The previous Labour Government, with whom I had lots of arguments, could not quite see this my way. I hope that the Under-Secretary of State for Business, Innovation and Skills, the hon. Member for East Dunbartonshire (Jo Swinson), will listen to these points, because she now has a chance to do something that my Government never did—put the situation right. Things are getting worse and as technology becomes more advanced, people use it for the wrong ends. They used it to prevent my kids from getting those Take That tickets all those years ago—my kids are still looking for those tickets, even though they are parents themselves now—and they are preventing me from getting the tickets I want.

We just want to be treated fairly. I do not mind paying the going rate of £68 or whatever, but I do mind someone buying up 100,000 tickets at £68 each and then selling them for £100 each. That is not right, and it should be against the law—it is taking ticket touting to an extreme. I am not talking about the happy chappie who sells tickets for a game of football before the match, although that used to upset me as well. We cannot allow people to do this on a large scale.

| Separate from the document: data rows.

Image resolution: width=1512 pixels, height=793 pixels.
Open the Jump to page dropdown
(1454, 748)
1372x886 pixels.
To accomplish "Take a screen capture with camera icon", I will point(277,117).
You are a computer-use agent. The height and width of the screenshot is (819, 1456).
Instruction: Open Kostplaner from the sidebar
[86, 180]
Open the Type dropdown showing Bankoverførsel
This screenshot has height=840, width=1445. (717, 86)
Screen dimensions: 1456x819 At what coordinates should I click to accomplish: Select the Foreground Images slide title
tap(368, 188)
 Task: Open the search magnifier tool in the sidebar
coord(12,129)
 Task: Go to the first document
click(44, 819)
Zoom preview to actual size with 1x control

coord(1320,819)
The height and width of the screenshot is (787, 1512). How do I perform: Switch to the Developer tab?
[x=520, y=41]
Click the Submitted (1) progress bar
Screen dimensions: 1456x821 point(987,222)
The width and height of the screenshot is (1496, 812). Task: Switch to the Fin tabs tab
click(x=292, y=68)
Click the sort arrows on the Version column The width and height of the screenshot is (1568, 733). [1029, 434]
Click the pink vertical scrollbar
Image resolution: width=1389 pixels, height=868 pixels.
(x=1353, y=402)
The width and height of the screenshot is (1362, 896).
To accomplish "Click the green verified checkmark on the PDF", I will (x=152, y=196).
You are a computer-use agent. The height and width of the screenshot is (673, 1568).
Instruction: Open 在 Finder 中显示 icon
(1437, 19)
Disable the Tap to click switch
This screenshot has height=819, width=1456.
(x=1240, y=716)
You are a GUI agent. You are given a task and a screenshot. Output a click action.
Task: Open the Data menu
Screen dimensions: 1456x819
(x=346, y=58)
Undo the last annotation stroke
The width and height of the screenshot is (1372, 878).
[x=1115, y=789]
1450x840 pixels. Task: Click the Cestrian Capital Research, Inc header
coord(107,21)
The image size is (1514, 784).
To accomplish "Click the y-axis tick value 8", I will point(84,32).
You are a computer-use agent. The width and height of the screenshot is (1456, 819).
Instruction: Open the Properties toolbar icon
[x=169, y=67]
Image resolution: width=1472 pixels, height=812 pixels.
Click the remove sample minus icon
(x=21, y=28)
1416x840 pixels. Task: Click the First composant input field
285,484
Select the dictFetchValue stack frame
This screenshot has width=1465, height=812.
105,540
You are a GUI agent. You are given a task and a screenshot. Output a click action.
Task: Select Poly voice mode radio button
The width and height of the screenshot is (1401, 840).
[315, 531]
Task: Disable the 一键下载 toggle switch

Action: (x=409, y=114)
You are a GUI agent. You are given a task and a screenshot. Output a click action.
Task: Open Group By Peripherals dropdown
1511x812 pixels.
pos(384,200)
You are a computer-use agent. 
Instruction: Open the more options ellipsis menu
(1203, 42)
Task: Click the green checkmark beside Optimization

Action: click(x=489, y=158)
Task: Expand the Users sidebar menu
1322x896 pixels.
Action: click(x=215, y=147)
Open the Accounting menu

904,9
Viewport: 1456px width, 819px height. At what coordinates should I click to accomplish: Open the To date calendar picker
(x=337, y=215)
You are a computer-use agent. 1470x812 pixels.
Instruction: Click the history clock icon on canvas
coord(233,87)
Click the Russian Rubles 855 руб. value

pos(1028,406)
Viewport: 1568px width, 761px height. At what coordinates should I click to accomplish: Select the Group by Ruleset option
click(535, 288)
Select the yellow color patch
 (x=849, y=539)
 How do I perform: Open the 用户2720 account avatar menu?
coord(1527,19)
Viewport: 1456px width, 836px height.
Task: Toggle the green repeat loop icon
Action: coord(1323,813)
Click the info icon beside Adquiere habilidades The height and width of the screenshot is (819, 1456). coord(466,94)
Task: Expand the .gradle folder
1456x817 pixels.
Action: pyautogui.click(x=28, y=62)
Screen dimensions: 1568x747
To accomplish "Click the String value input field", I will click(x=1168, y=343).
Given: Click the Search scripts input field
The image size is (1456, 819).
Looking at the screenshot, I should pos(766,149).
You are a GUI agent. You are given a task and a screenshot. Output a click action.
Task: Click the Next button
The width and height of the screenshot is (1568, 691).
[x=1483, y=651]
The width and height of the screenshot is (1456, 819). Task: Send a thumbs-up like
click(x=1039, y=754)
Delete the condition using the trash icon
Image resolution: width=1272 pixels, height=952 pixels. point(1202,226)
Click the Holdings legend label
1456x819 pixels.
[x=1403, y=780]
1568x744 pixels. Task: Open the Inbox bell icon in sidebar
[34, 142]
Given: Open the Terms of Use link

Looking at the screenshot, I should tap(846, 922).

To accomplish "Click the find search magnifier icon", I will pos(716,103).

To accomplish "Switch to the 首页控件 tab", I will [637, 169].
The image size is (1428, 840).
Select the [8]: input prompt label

We can allow someone who has bought a ticket to pass it on to a family member or a friend, and I do not have a problem with them making a profit on it, provided it is not too much. However, I do have a problem with the guy with £500 getting ripped off by the hon. Member for Shipley (Philip Davies) with his Lord’s ticket. Why anybody would want to pay that kind of money to watch a game of cricket I do not know! Having said that, if someone really wanted to see the event, I can understand them paying it, but I do not understand why some people should be able to corner the market and then resell tickets to others at a vast profit. That undermines our music industry. At the end of the day, the issue comes back to the people who are trying to give us a service and the benefit of their life’s work.